Quatre shook his head, then looked at Duo. "Why are you Catholic, anyway?" he asked. "You may not be Jewish by blood, but the household must have kept a degree of Judaism for Treize to practice. The age gap isn't big enough for it only to have been his mother's influence?" he quizzed.

Duo immediately tensed, cursing Quatre for being so sharp, because he was, of course, completely correct. Treize had been barely four when his mother had died.

"It wasn't," he admitted, flashing a look at the older man. "Our father was Orthodox, too, but Zechs wasn't, by any stretch and my mother's family were Catholic. I was mostly indifferent until I met them," he said tightly. "Watching them stand between the orphans they've devoted their life to and an Alliance sweep team, and save some of them, focuses the mind on the merits of faith."

Quatre's eyes went wide, horrified sympathy flushing in them as he understood.

Heero, sat next him, and Wufei, weren't so quick. "Sorry?" Wufei asked.

"Not everything I told you was fiction, Wufei," Duo said flatly. "In fact, almost none of it was. I've still never, actually, lied to any of you. When I told you that I was at the Maxwell Church Massacre, I was only being completely honest, because I was there," he finished.

Wufei scowled. "But, your name?" he asked. "Your background? You were hardly a street-rat orphan who took the name of the priest who saved him, Duo! And that's what you told us!"

Duo shook his head slowly. "I told you I began using the name of the priest who saved the orphans – and I did. I told you I was there – and I was. I just wasn't one of those orphans, and the name was mine to claim anyway."

He swallowed hard, but held the other pilot's gaze. "Father Andrew Maxwell was my uncle, my mother's only brother," he said softly. "He threw his half of the family fortune into building his church and orphanage, and when his message started gathering sympathy, when he started making the news here on Earth through his family connections, the Alliance set him up, staged a 'rebel' attack and had him killed and his church burned." He swallowed again. "And they'd have got away with it – except his nephew saw it happen. I wasn't one of the orphans, Wufei, I was part of the response force."
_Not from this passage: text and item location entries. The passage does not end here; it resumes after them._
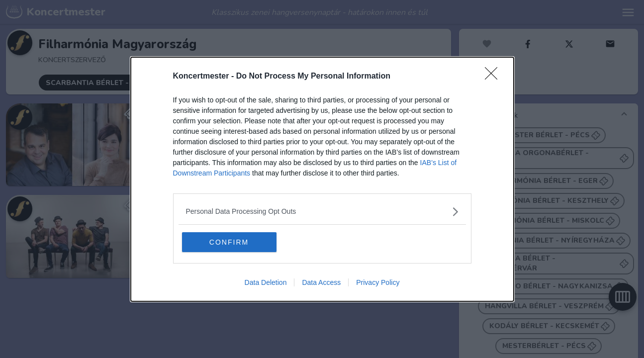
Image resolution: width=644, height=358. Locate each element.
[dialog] (322, 179)
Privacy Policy (377, 282)
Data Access (321, 282)
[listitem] (322, 211)
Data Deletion (266, 282)
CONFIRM (229, 242)
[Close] (494, 77)
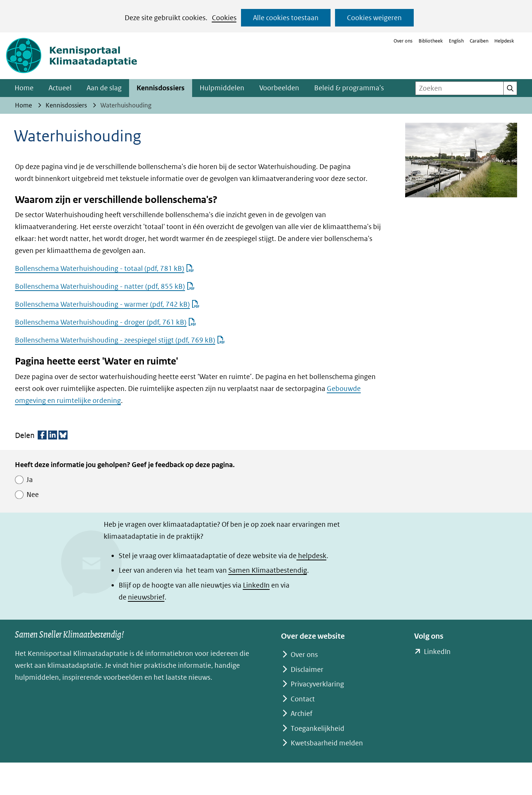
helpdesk (312, 555)
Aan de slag (104, 88)
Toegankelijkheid (317, 728)
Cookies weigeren (374, 18)
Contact (303, 699)
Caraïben (479, 41)
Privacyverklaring (317, 684)
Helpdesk (504, 41)
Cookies (224, 18)
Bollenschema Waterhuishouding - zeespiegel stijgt (120, 340)
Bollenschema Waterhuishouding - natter (105, 286)
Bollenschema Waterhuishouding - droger (106, 322)
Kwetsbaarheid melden (327, 743)
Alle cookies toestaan (286, 18)
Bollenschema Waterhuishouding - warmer (107, 304)
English (456, 41)
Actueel (60, 88)
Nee (32, 494)
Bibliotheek (431, 41)
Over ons (403, 41)
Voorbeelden (279, 88)
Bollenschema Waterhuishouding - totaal (104, 268)
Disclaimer (307, 669)
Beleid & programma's (349, 88)
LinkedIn (256, 585)
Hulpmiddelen (222, 88)
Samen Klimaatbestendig (267, 570)
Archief (301, 713)
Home (24, 88)
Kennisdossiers (160, 88)
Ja (29, 479)
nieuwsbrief (146, 597)
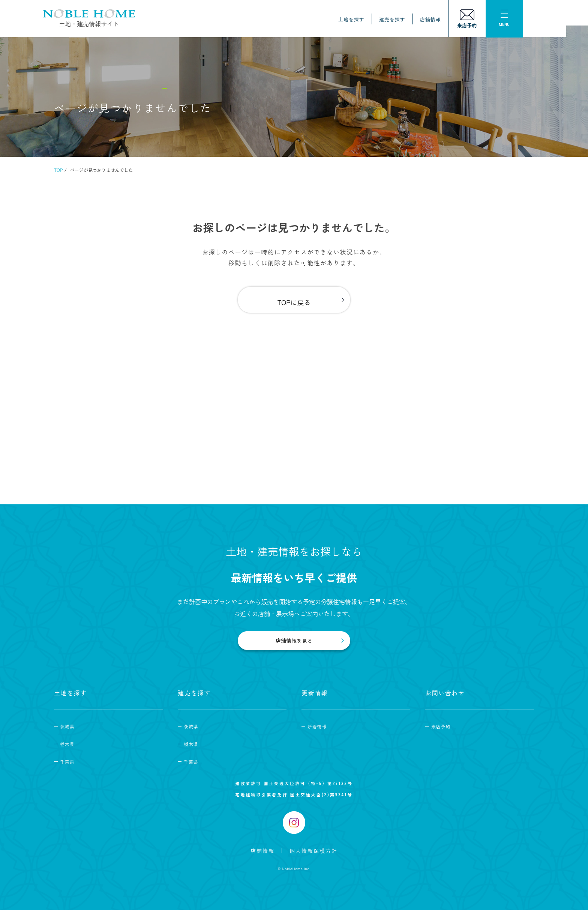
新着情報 (317, 726)
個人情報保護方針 (313, 851)
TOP (58, 170)
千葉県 (67, 761)
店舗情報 (441, 19)
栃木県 (67, 744)
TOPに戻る (294, 302)
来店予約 (441, 726)
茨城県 (67, 726)
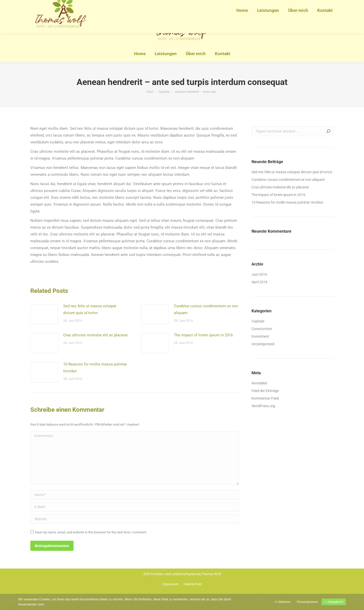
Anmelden (259, 383)
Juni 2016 (259, 274)
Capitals (258, 321)
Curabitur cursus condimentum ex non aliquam (206, 309)
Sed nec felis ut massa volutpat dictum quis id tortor (90, 309)
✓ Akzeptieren (334, 602)
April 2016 (259, 282)
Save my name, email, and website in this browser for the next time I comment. (91, 532)
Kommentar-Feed (265, 398)
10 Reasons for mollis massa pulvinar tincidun (95, 367)
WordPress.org (263, 406)
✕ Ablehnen (282, 602)
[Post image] (44, 314)
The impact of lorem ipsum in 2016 (203, 335)
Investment (260, 336)
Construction (262, 329)
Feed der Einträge (265, 391)
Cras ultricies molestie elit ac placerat (95, 335)
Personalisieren (307, 602)
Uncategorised (263, 344)
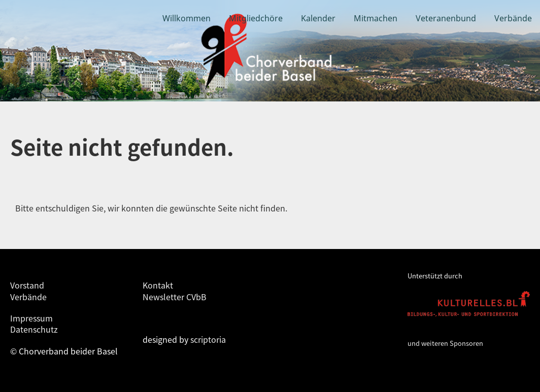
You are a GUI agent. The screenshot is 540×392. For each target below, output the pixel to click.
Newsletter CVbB (175, 297)
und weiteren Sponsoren (445, 343)
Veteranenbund (446, 18)
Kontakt (158, 285)
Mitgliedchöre (256, 18)
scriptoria (208, 339)
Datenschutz (34, 329)
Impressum (31, 318)
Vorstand (27, 285)
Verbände (513, 18)
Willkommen (186, 18)
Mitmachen (376, 18)
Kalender (318, 18)
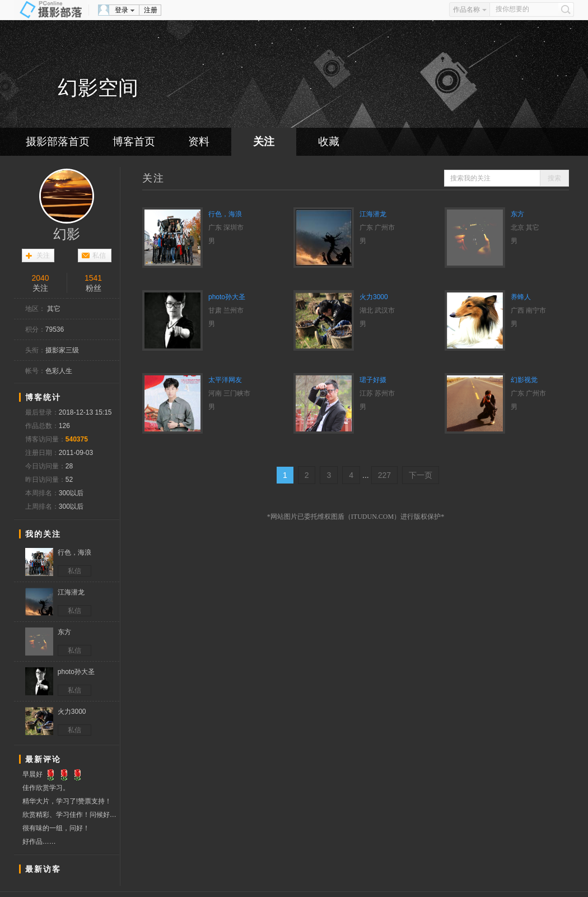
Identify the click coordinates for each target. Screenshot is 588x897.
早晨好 (53, 774)
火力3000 (374, 297)
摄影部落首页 (58, 141)
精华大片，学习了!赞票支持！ (67, 801)
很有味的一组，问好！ (56, 828)
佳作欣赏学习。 (46, 788)
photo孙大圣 (227, 297)
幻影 (67, 234)
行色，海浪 (225, 214)
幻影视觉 (524, 380)
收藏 (329, 141)
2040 (40, 278)
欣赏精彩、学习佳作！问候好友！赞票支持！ (71, 815)
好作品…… (39, 842)
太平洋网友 (225, 380)
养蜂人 (521, 297)
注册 (151, 10)
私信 (99, 255)
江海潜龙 (373, 214)
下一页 (421, 475)
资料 (199, 141)
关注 (264, 141)
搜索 (554, 178)
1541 (93, 278)
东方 (517, 214)
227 (384, 475)
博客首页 (134, 141)
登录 (122, 10)
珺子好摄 (373, 380)
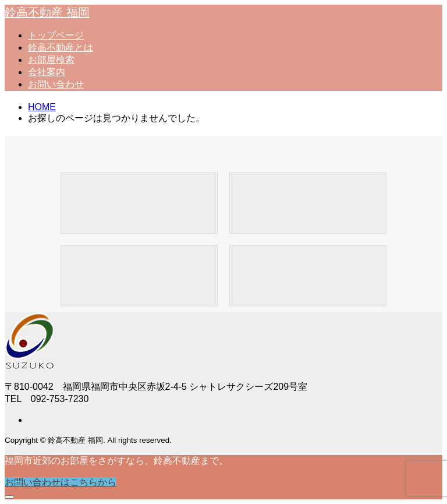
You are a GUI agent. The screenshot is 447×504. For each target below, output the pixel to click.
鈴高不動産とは (61, 47)
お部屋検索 (51, 59)
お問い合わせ (56, 84)
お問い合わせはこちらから (61, 482)
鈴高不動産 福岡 (47, 12)
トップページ (56, 35)
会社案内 (47, 72)
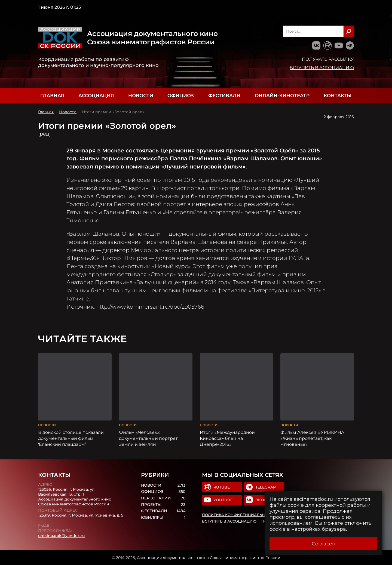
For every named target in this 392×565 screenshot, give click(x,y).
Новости (141, 96)
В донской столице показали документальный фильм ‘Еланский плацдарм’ (71, 438)
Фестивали (224, 96)
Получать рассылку (328, 59)
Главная (52, 96)
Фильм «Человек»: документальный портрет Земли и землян (148, 438)
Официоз (180, 96)
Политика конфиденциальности (239, 515)
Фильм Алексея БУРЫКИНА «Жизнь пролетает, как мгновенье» (312, 438)
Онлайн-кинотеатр (282, 96)
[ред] (44, 134)
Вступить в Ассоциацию (322, 67)
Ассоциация (96, 96)
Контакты (338, 96)
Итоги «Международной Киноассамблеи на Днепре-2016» (227, 438)
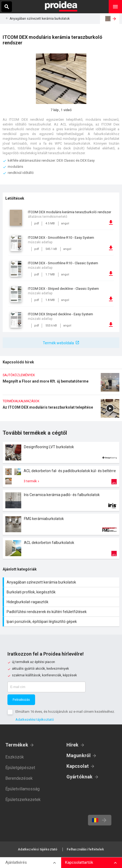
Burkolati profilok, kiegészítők (62, 592)
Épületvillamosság (23, 789)
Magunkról (79, 755)
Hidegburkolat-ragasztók (62, 602)
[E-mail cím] (47, 687)
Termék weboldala (58, 343)
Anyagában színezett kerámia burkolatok (39, 19)
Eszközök (14, 757)
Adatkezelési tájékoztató (35, 719)
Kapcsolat (78, 766)
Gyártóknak (80, 777)
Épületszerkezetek (23, 799)
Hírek (72, 745)
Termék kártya (61, 452)
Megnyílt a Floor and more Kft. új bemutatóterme (61, 384)
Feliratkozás (21, 700)
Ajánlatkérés (16, 862)
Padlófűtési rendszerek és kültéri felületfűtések (62, 612)
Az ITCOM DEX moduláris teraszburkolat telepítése (61, 410)
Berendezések (19, 778)
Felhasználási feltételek (85, 849)
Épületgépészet (20, 768)
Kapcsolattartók (79, 862)
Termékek (17, 745)
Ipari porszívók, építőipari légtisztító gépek (62, 621)
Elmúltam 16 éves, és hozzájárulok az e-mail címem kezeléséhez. (65, 712)
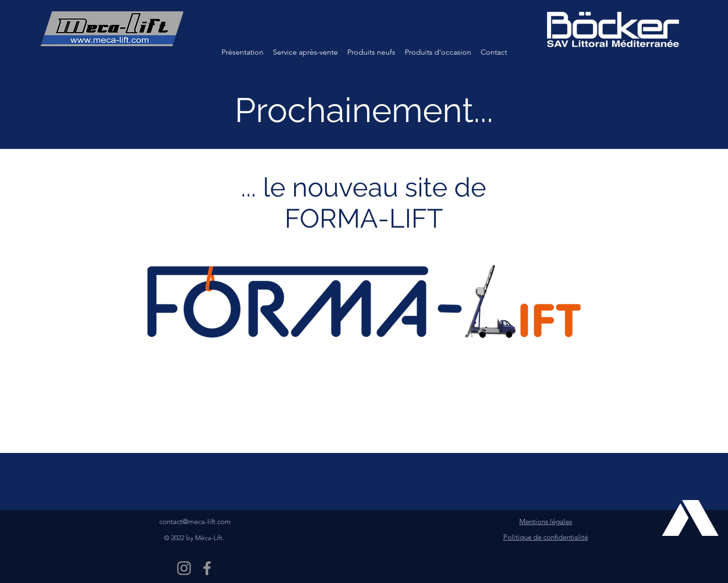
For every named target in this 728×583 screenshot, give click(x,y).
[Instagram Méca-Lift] (184, 568)
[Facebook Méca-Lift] (207, 568)
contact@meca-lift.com (195, 521)
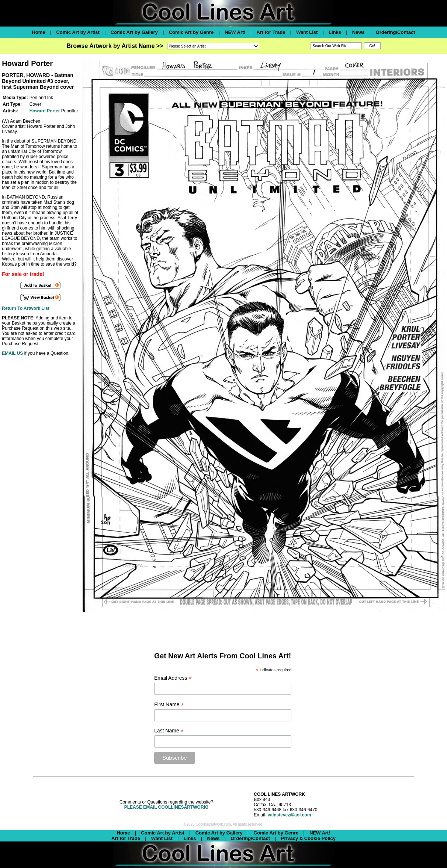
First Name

Wufei's jaw literally dropped. "My God," he said softly. "Duo."

There was silence for a moment, then, as Zechs reappeared in the door with their food, he blinked, looked between Treize and Duo and swallowed. "How... How did that fit with your plans?" he asked carefully.

Treize caught Duo's hand with his, and gazed at the pilots levelly, His Excellency in full measure for the space of a minute. "It didn't," he said quietly. "It started them."